Europe is grappling with a severe jet fuel shortage following the effective closure of the Strait of Hormuz after the U.S.-Iran conflict began on February 28, 2026, which has cut off the majority of Middle Eastern jet fuel imports to the continent [1]. Analysts at Societe Generale report that Europe typically requires about 1.6 million barrels of jet fuel per day, with domestic production covering 1.1 million barrels and the remaining 500,000 barrels usually imported—three-quarters of which previously came from the Middle East [1]. The sudden loss of these imports has created an acute logistics problem, forcing Europe to urgently seek alternative suppliers [1].
Benedict George, head of European product pricing at Argus, stated that while jet fuel is still available, it is insufficient to replace the lost Middle Eastern supply, and Europe must now compete with regions like Singapore and Australia for every available cargo, driving prices higher [1]. The U.S. has emerged as a key alternative supplier, with its global jet fuel exports reaching a record 442,000 barrels per day in early April, up from a five-year average of 172,000 barrels per day [1]. Europe’s imports from the U.S. have surged from a typical 30,000-60,000 barrels per day to about 200,000 barrels per day, yet a deficit of approximately 175,000 barrels per day remains, representing a 53% shortfall from normal Middle Eastern flows [1].
Societe Generale analysts, led by Mike Haigh, emphasized that Europe will need to bid even more aggressively for additional cargoes to maintain summer inventories, highlighting the ongoing competitive and price pressures in the global market [1]. Across Europe’s six largest jet fuel consumers—the U.K., Germany, France, Spain, Turkey, and Italy—domestic output meets only about 63% of their combined demand, underscoring the region’s vulnerability to import disruptions [1].
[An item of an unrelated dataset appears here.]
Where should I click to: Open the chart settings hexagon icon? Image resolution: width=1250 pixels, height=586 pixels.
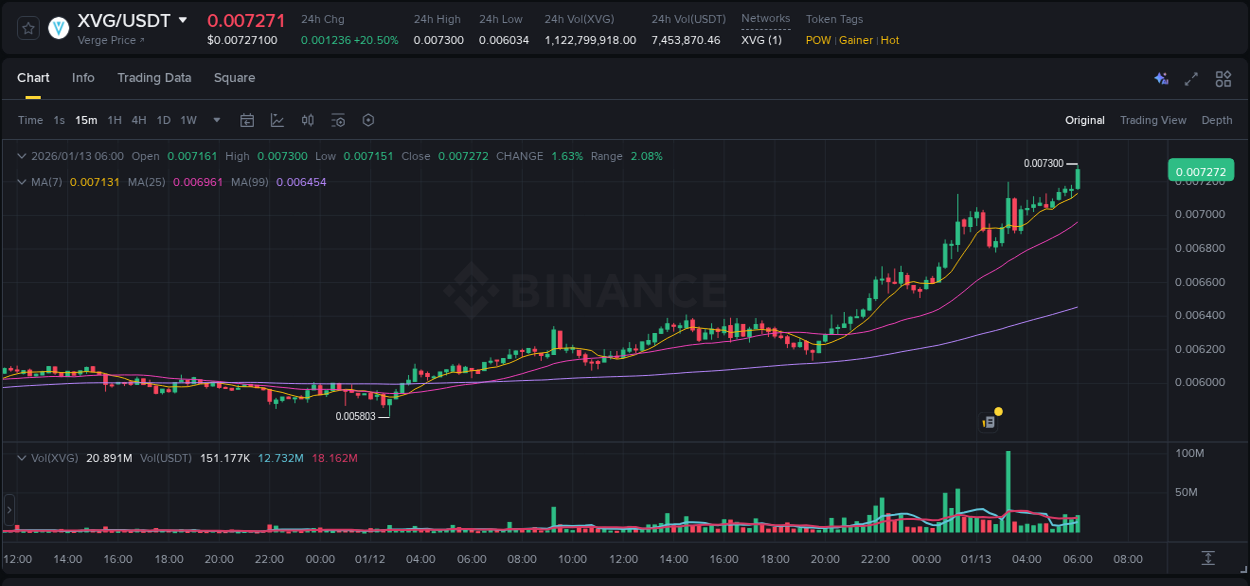coord(368,120)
The market implications are significant, with soaring jet fuel prices, flight cancellations, and supply shortages posing an 'existential' challenge for European airlines as they confront what analysts have called a 'global stress test' [1].
CONCLUSION
Europe’s jet fuel supply crisis, triggered by the loss of Middle Eastern imports due to the U.S.-Iran conflict, has forced the continent into a fierce global bidding war for alternative sources. With prices rising and a substantial supply deficit persisting, the situation presents a major challenge for European airlines and the broader market.